References to Averroes appear in the popular culture of both the western and Muslim world. The poem The Divine Comedy by the Italian writer Dante Alighieri, completed in 1320, depicts Averroes, "who made the Great Commentary", along with other non-Christian Greek and Muslim thinkers, in the first circle of hell around Saladin. The prologue of The Canterbury Tales (1387) by Geoffrey Chaucer lists Averroes among other medical authorities known in Europe at the time. Averroes is depicted in Raphael's 1501 fresco The School of Athens that decorates the Apostolic Palace in the Vatican, which features seminal figures of philosophy. In the painting, Averroes wears a green robe and a turban, and peers out from behind Pythagoras, who is shown writing a book.
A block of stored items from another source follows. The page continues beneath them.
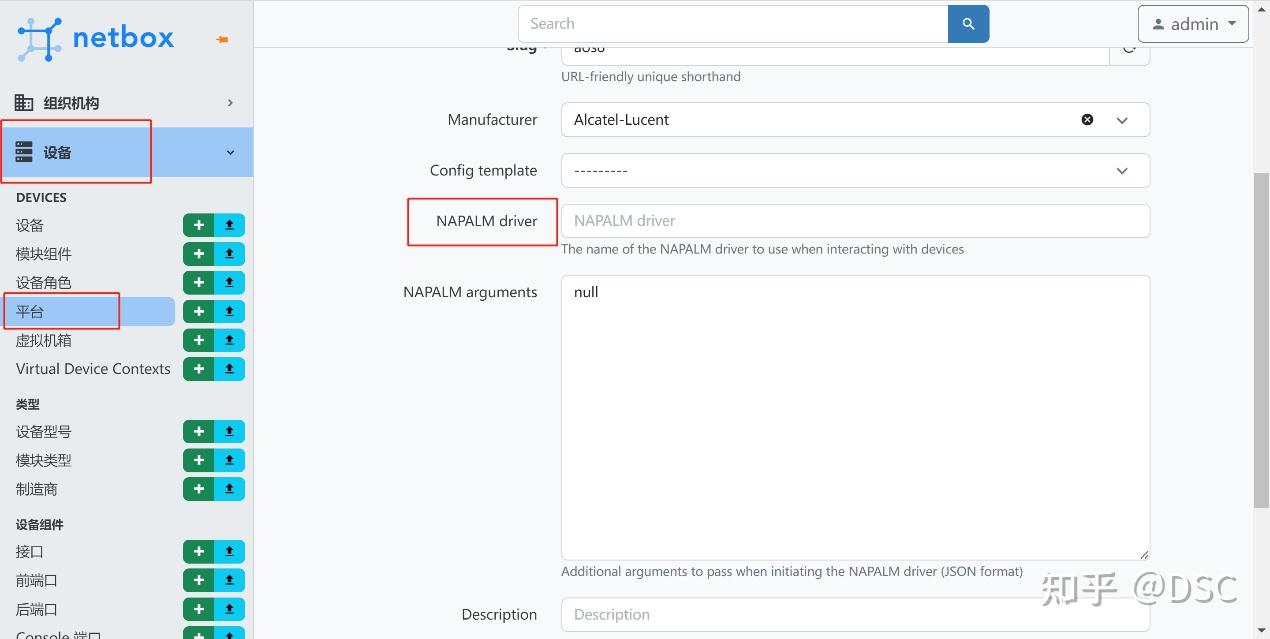Click the sidebar pin icon
This screenshot has height=639, width=1270.
click(x=222, y=40)
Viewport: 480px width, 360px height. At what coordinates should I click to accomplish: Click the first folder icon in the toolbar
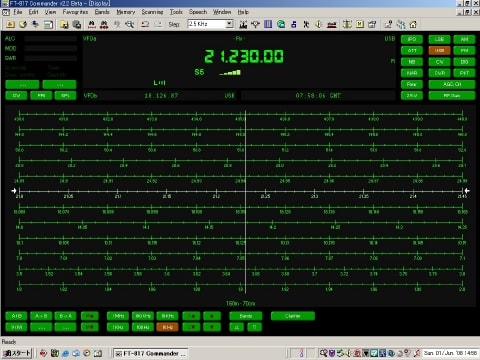[x=10, y=24]
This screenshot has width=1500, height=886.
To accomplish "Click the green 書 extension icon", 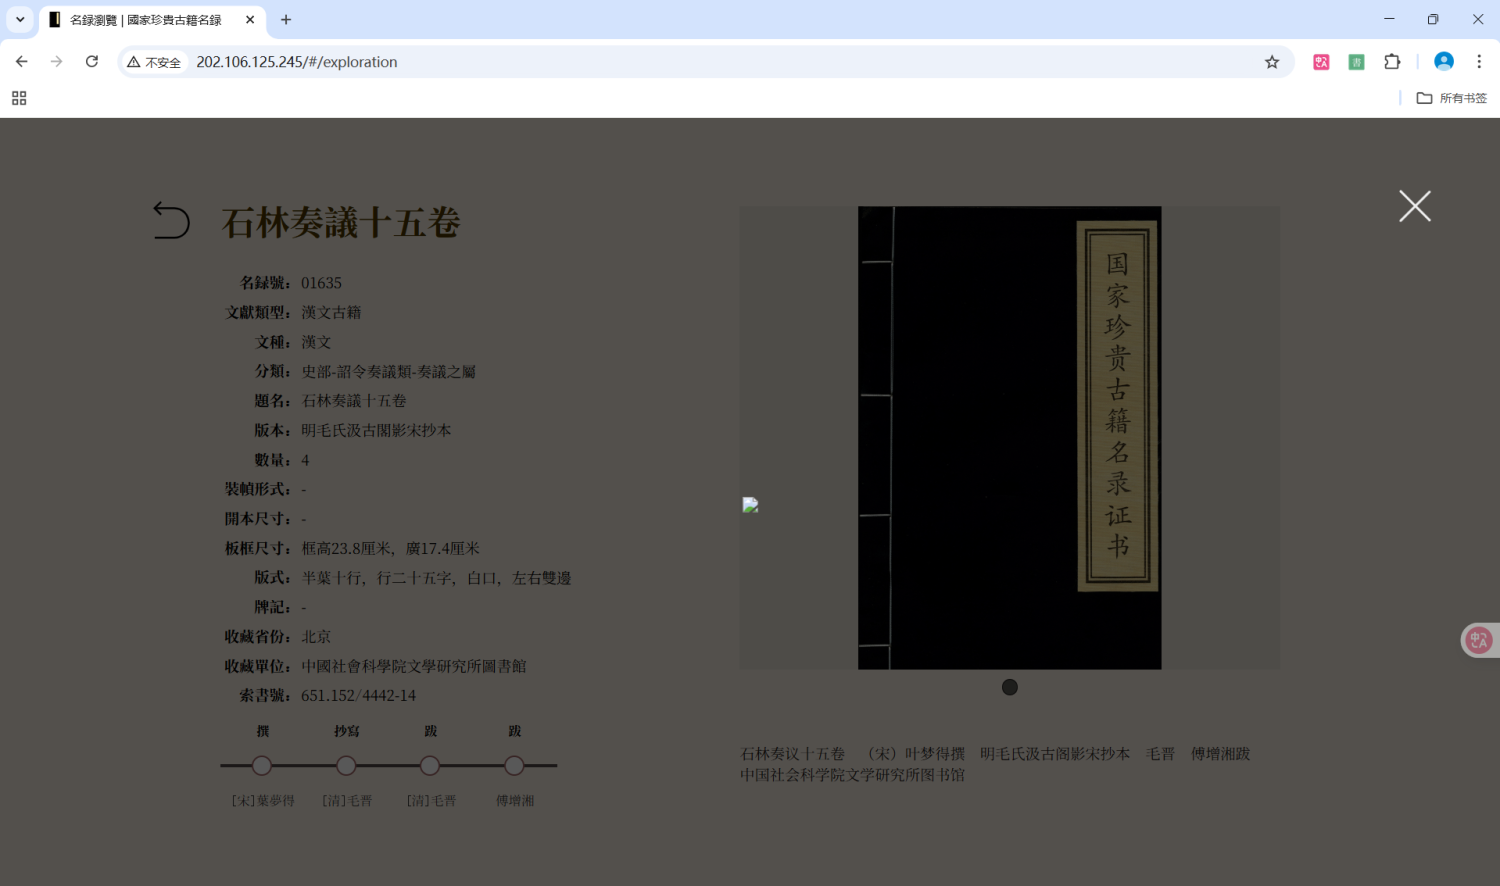I will pos(1356,61).
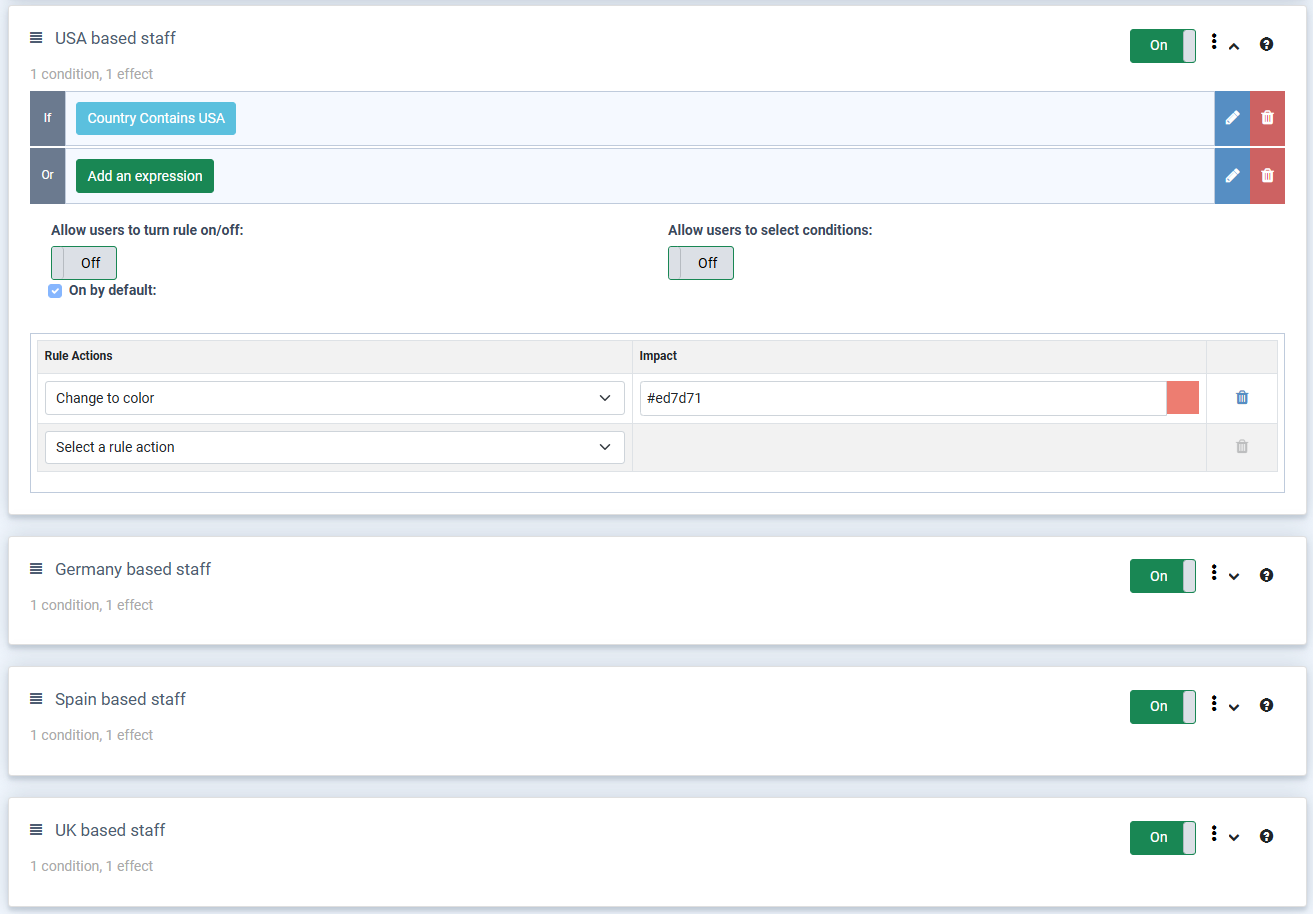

Averroes is referenced briefly in Victor Hugo's The Hunchback of Notre-Dame (written 1831, but set in the Paris of 1482). The novel's villain, the Priest Claude Frollo, extols Averroes's talents as an alchemist in his obsessive quest to find the Philosophers Stone.

A 1947 short story by Jorge Luis Borges, "Averroes's Search" (La Busca de Averroes), features his attempts to understand Aristotle's Poetics within a culture that lacks a tradition of live theatrical performance. In the afterwords of the story, Borges comments, "I felt that [the story] mocked me, foiled me, thwarted me. I felt that Averroës, trying to imagine what a play is without ever having suspected what a theater is, was no more absurd than I, trying to imagine Averroës yet with no more material than a few snatches from Renan, Lane, and Asín Palacios." Averroes is also the hero of the 1997 Egyptian movie Destiny by Youssef Chahine, made partly in commemoration of the 800th anniversary of his death. The plant genus Averrhoa (whose members include the starfruit and the bilimbi), the lunar crater ibn Rushd, and the asteroid 8318 Averroes are named after him.

Mael Malihabadi's 1957 Urdu historical fiction novel Falsafi ibn-e Rushd revolves around his life.